Emmanuel Ukudolo
Netherlands, May 04, 2016 – Earnings by Shell in the first quarter of 2016 has showed a dismal performance compared with what was earned the same quarter in 2015.
SHELL’S FIRST QUARTER EARNINGS DROP BY $4BN

According to the result released by Shell, earnings have dropped by $4 billion compared with figures earned last year. Shell earned a dismal $0.8bilion in the first quarter of 2016 whereas in 2015, the oil major earned $4.8 billion in the same quarter.

“First quarter 2016 CCS earnings attributable to shareholders excluding identified items were $1.6 billion compared with $3.7 billion for the first quarter 2015, a decrease of 58%’’, Shell said.
It explained that the negative earnings were impacted by the decline in oil, gas and LNG prices and weaker refining industry conditions.
“ Earnings benefited from lower operating expenses, as steps taken by Shell to reduce costs more than offset the increase in operating expenses associated with BG’’, it said.
First quarter 2016 basic CCS earnings per share excluding identified items also decreased by 63% compared with the first quarter 2015.
“Cash flow from operating activities for the first quarter 2016 was $0.7 billion, which included negative working capital movements of $3.9 billion. Total dividends distributed to shareholders in the quarter were $3.7 billion, of which $1.5 billion were settled by issuing 65.7 million A shares under the Scrip Dividend Programme’’, it said.
Shell explained that gearing at the end of the first quarter 2016 was 26.1% versus 12.4% at the end of the first quarter 2015, adding that the increase mainly reflects the impact of the acquisition of BG.
The company also announced first quarter 2016 dividend of $0.47 per ordinary share and $0.94 per American Depositary Share (“ADS”). Shareholders can also convert their earning to shares.

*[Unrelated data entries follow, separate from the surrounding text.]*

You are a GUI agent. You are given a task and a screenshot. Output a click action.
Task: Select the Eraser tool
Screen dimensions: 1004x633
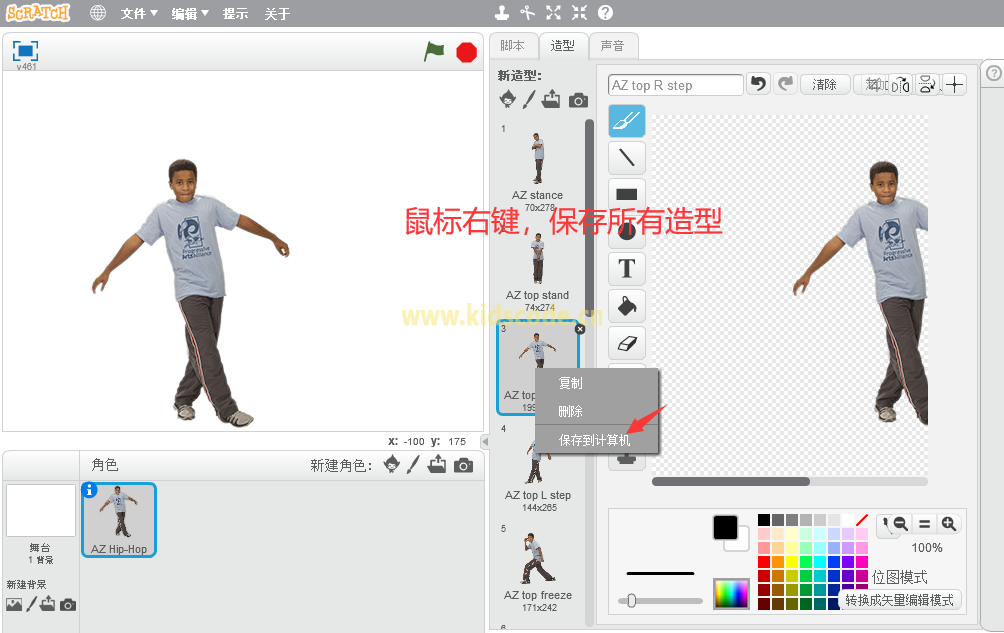(625, 342)
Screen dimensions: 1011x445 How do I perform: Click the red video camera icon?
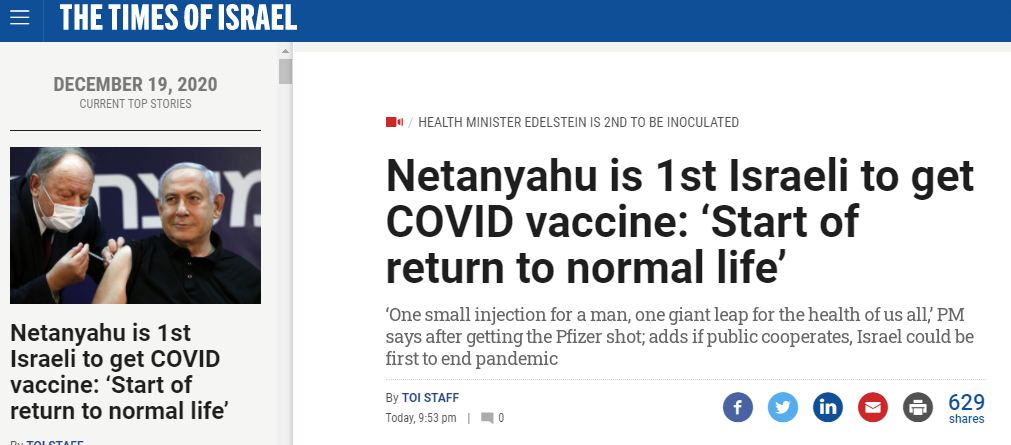(394, 123)
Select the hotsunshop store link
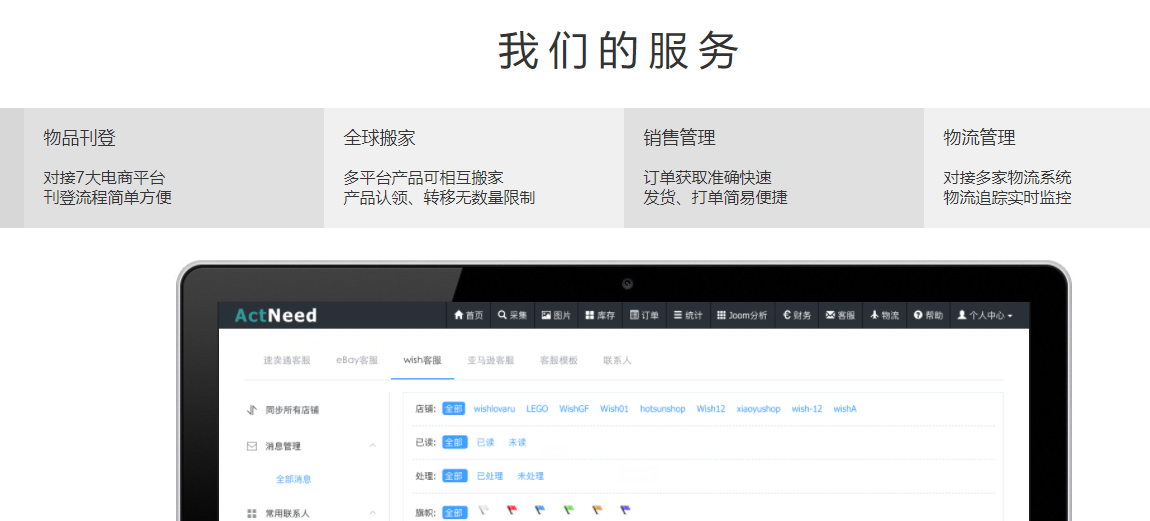1150x521 pixels. 662,409
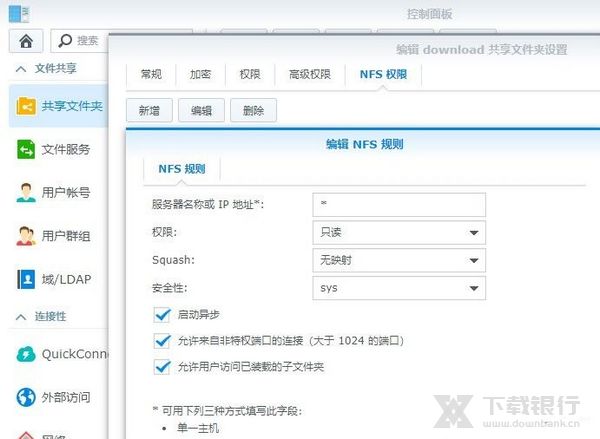Open the 文件服务 file services icon
Image resolution: width=600 pixels, height=439 pixels.
click(26, 149)
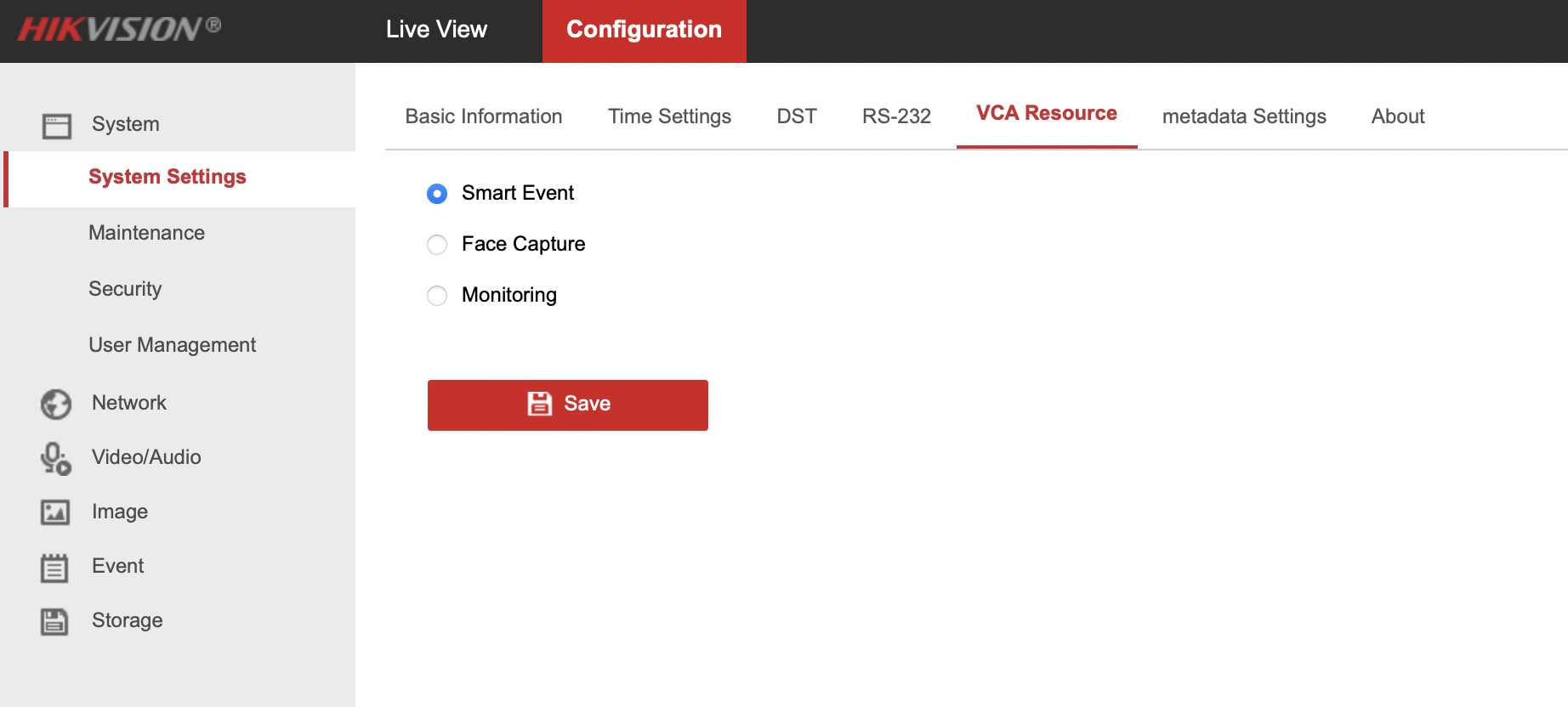This screenshot has width=1568, height=707.
Task: Go to User Management settings
Action: (x=172, y=345)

Speaking on the development, Shell’s Chief Executive Officer, Ben van Burden explained that ‘’Shell’s integrated activities differentiate us, with our Downstream and Integrated Gas businesses delivering strong results and underpinning our financial performance despite continued low oil and gas prices’’, he said, adding that Shell will continue to reduce spending levels, to capture cost opportunities and manage the financial framework in today’s lower oil price environment.
“The combination with BG is off to a strong start, as a result of detailed forward planning before the completion of the transaction. This will likely result in accelerated delivery of the synergies from the acquisition, and at a lower cost than we originally set out.
“Putting all of this together, capital investment in 2016 is clearly trending toward $30 billion, compared to previous guidance of $33 billion, and some 36% lower than combined Shell and BG investment in 2014.
“Annual operating expenses excluding identified items are trending towards a run rate of $40 billion compared with 2014 combined spend of around $53 billion. In practice, we expect to absorb BG’s capital investment and operating expenses during 2016, with no net increase overall, compared with Shell stand alone in 2015.
“We will continue to manage spend, through dynamic decision-making across the organisation, taking advantage of opportunities from both the deflating market and the two companies coming together’’, he said and that the completion of the BG deal has reinforced Shell’s strategy and strength against the backdrop of hugely challenging times for oil companies.
“For Shell and our shareholders, this is a unique opportunity to reshape and simplify the company.”